WORK REQUEST
The answer is the data repeated in full, with no pictures included.

[Collected data entries]
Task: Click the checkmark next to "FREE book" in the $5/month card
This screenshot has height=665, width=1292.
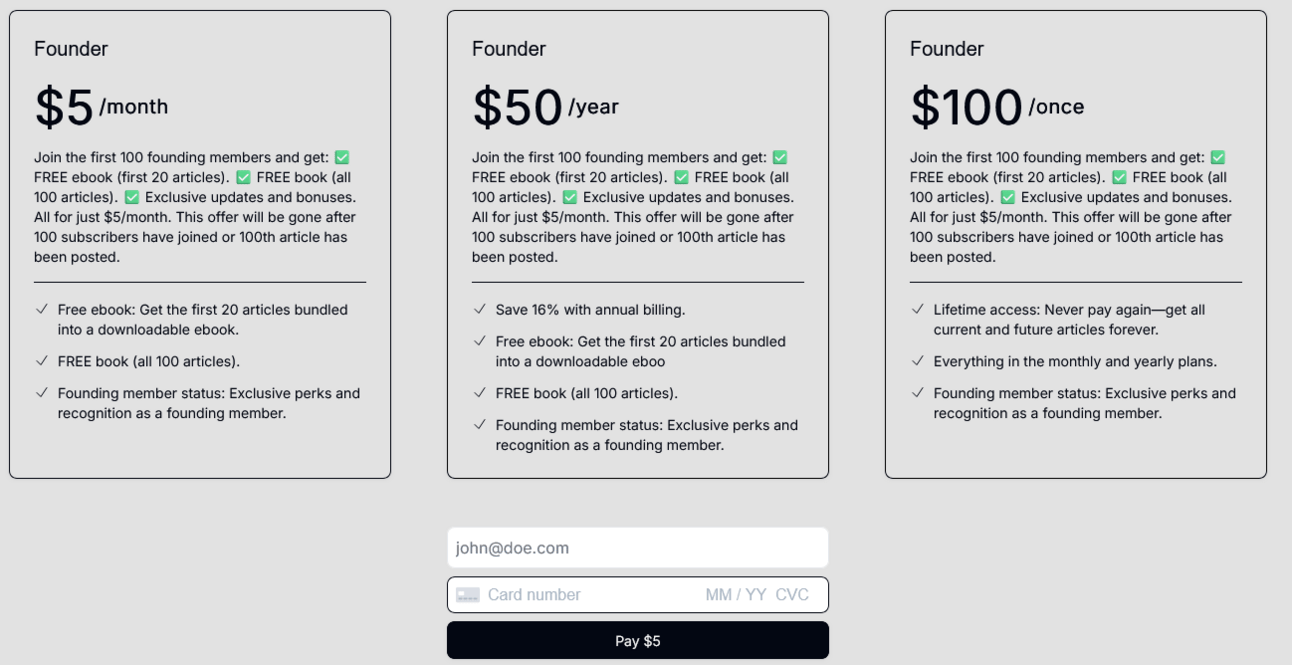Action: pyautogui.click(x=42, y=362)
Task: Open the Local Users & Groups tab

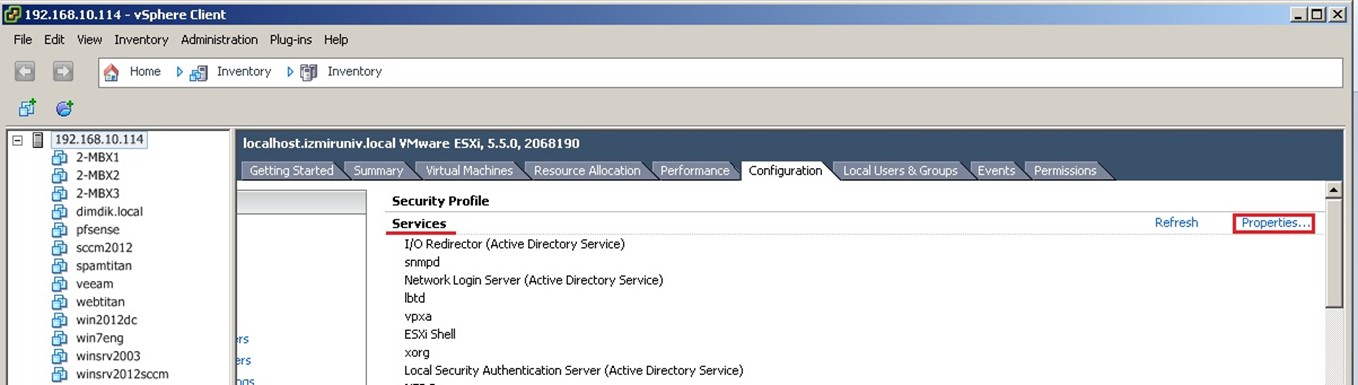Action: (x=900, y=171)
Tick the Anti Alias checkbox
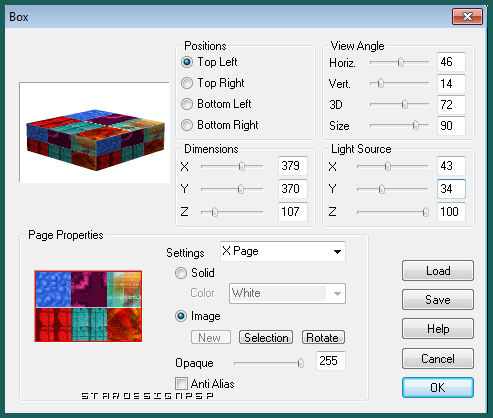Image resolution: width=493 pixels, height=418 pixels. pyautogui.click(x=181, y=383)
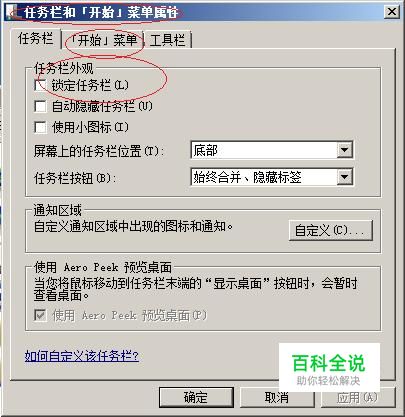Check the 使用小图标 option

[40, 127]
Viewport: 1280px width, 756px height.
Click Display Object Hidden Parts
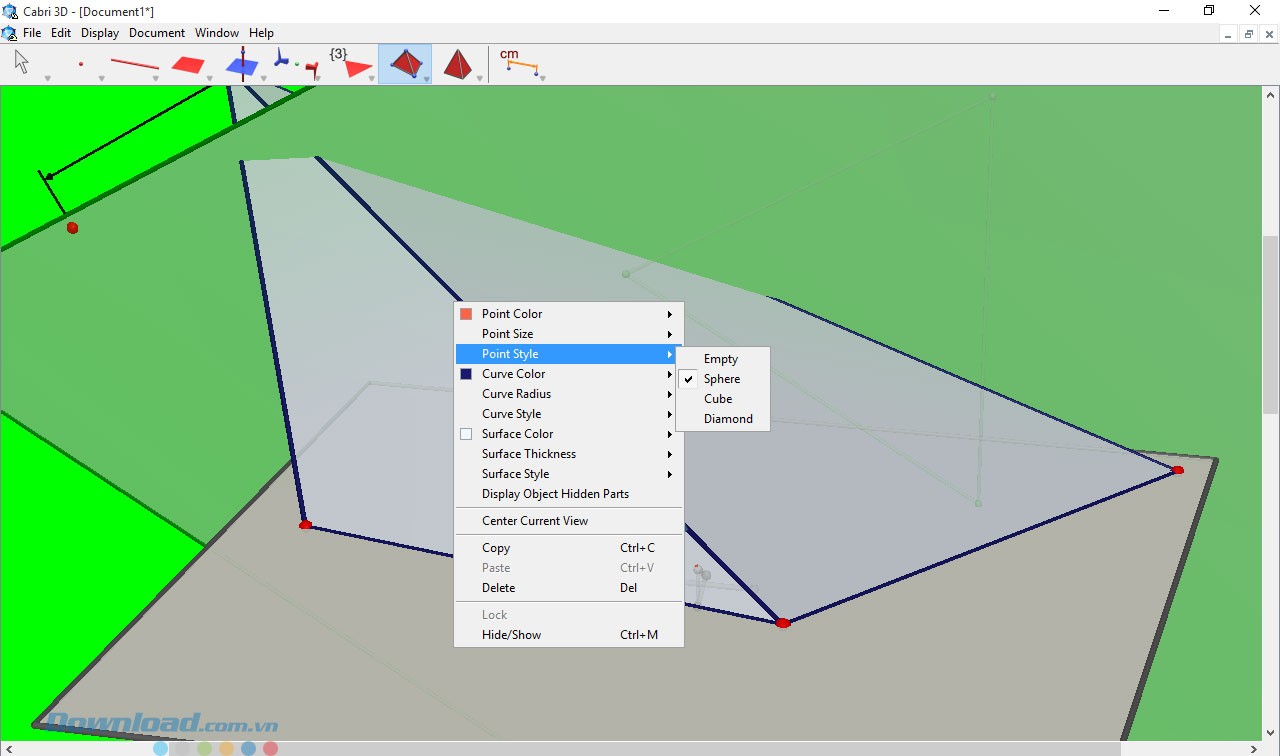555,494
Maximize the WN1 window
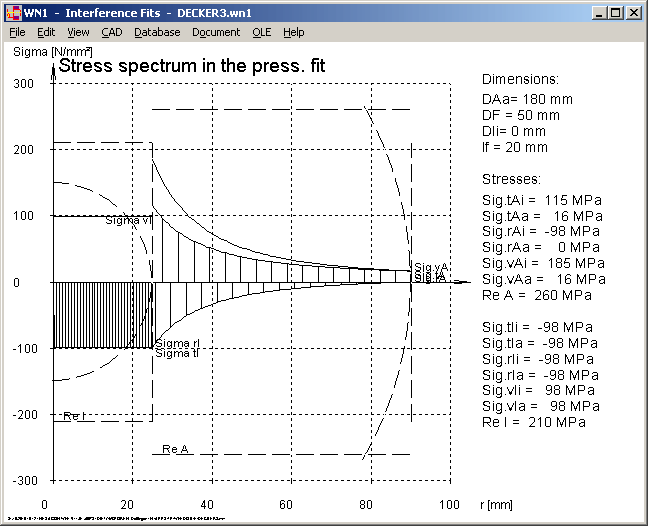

ANSWER TO THIS PROBLEM
Task: Click the checkmark next to "FREE book" in the $5/month card
This screenshot has height=665, width=1292.
Action: pyautogui.click(x=42, y=362)
Task: Open the Local Users & Groups tab

Action: (x=900, y=171)
Tick the Anti Alias checkbox
Image resolution: width=493 pixels, height=418 pixels. pyautogui.click(x=181, y=383)
Check the 使用小图标 option

[40, 127]
Viewport: 1280px width, 756px height.
Click Display Object Hidden Parts
555,494
Maximize the WN1 window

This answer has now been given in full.